- DATA SHOWN
● ● ●

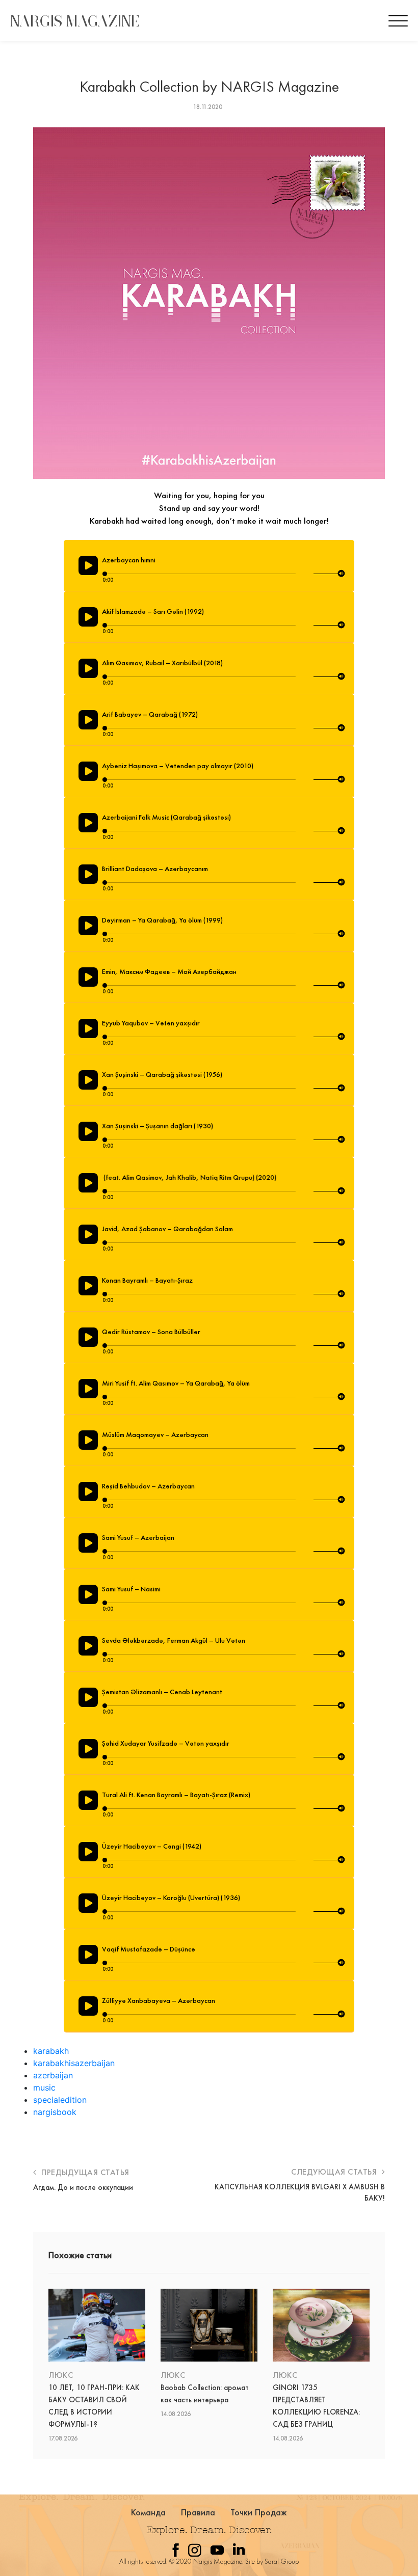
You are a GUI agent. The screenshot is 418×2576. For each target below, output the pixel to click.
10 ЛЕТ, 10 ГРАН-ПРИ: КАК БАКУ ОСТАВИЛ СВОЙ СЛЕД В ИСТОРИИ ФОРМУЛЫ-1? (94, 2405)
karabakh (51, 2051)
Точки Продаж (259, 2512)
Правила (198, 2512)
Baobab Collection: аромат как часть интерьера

● ● ●

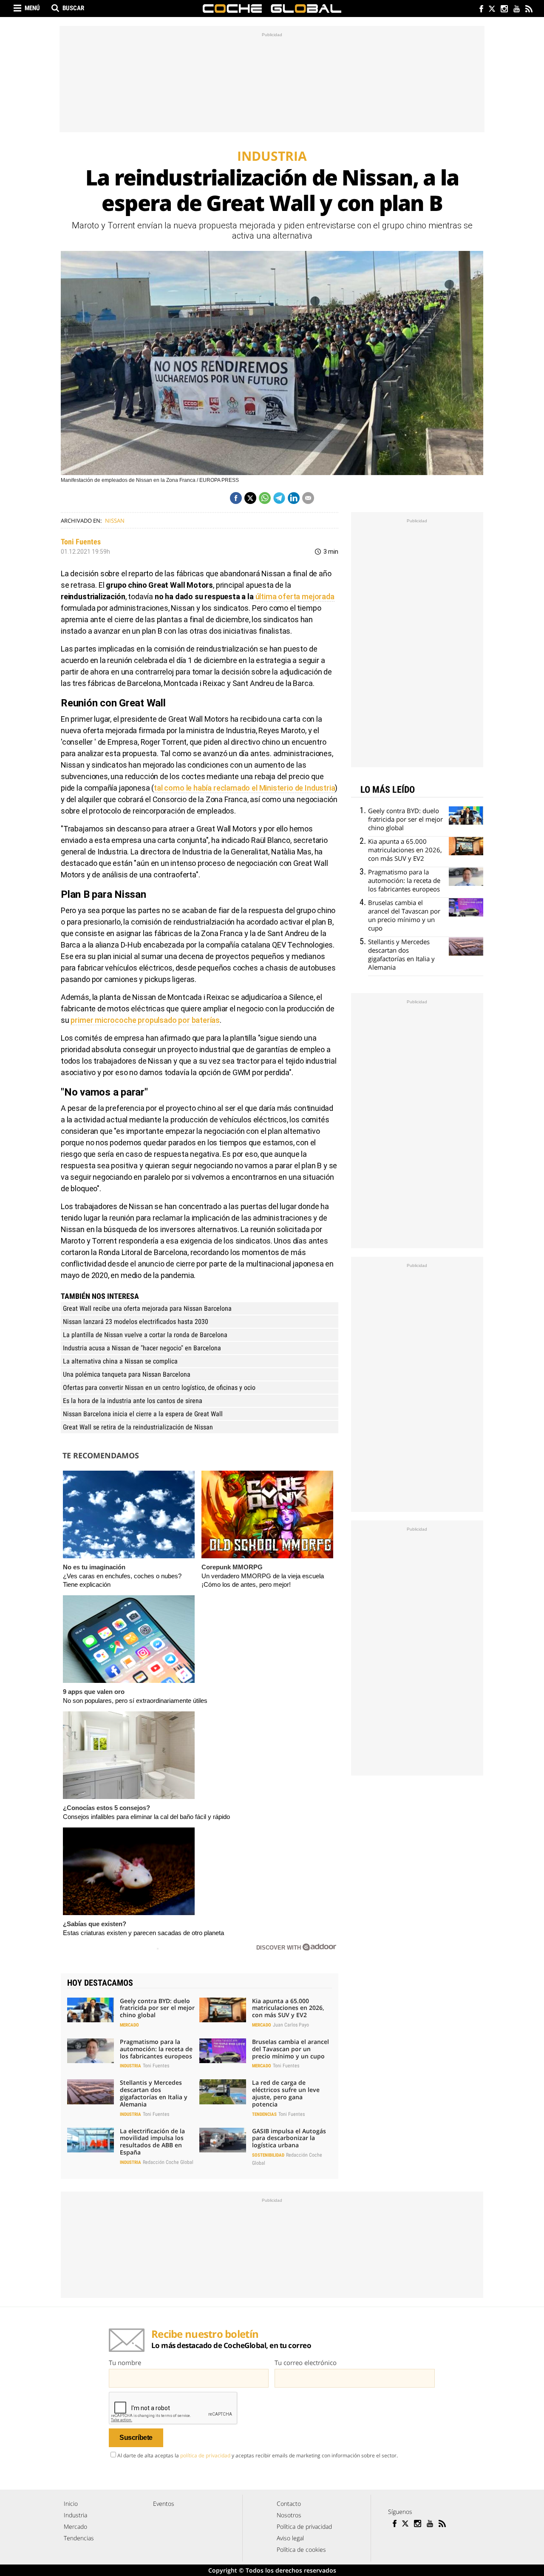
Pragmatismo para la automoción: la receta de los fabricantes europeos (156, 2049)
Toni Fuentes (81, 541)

● ● ●

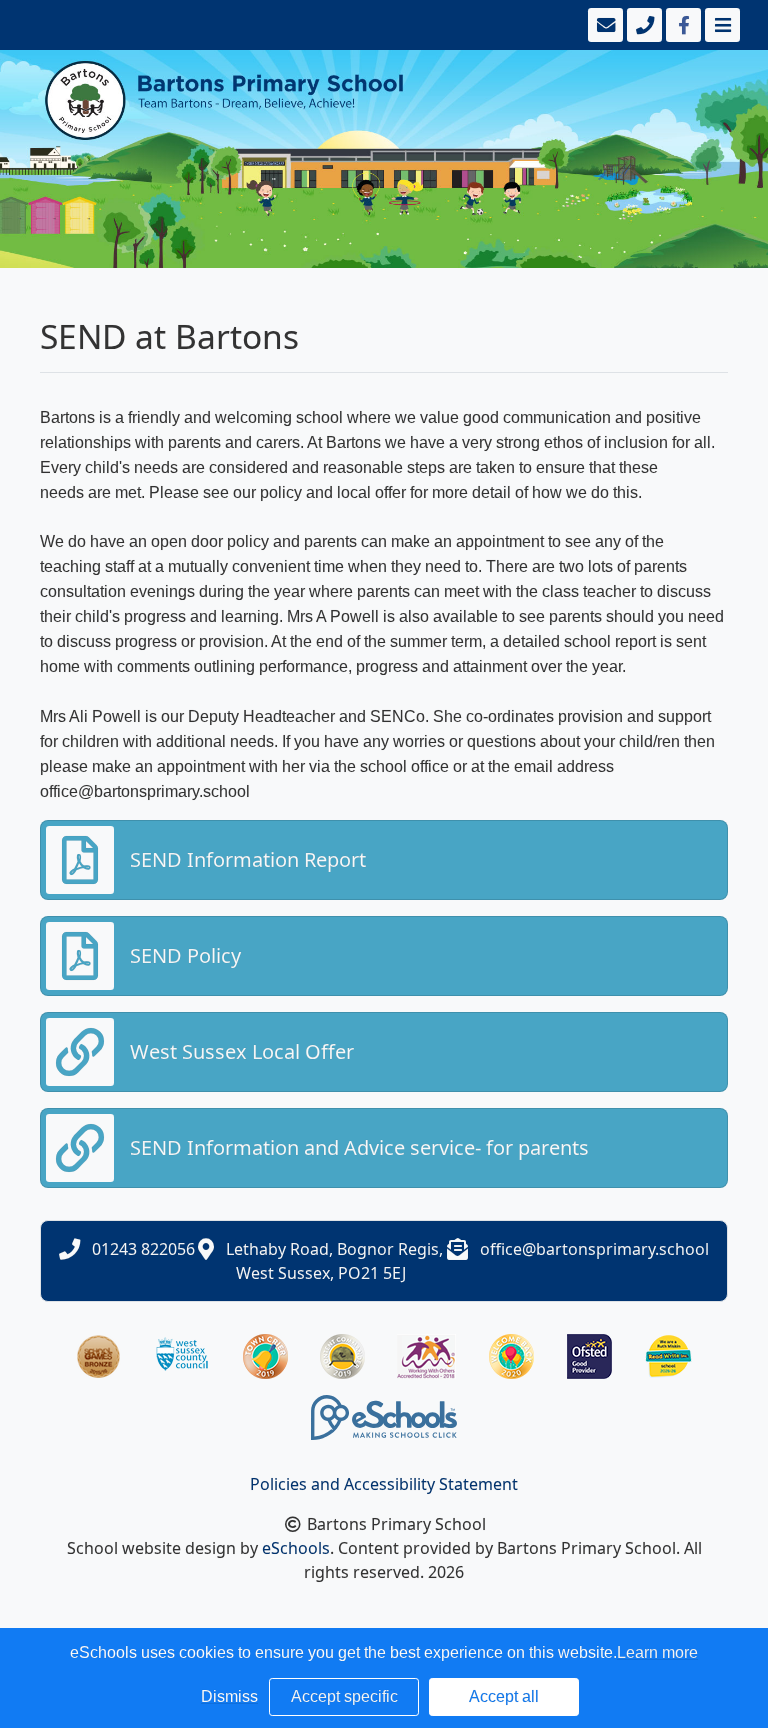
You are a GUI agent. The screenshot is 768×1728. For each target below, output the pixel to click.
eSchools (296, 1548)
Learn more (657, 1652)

● ● ●

- WORK INSTRUCTION
Once you find the line with "Точки Продаж (259, 2512)" above, print it and every line after it up to and including the line with "Baobab Collection: аромат как часть интерьера", exactly as written and nothing else.

- ANSWER
Точки Продаж (259, 2512)
Правила (198, 2512)
Baobab Collection: аромат как часть интерьера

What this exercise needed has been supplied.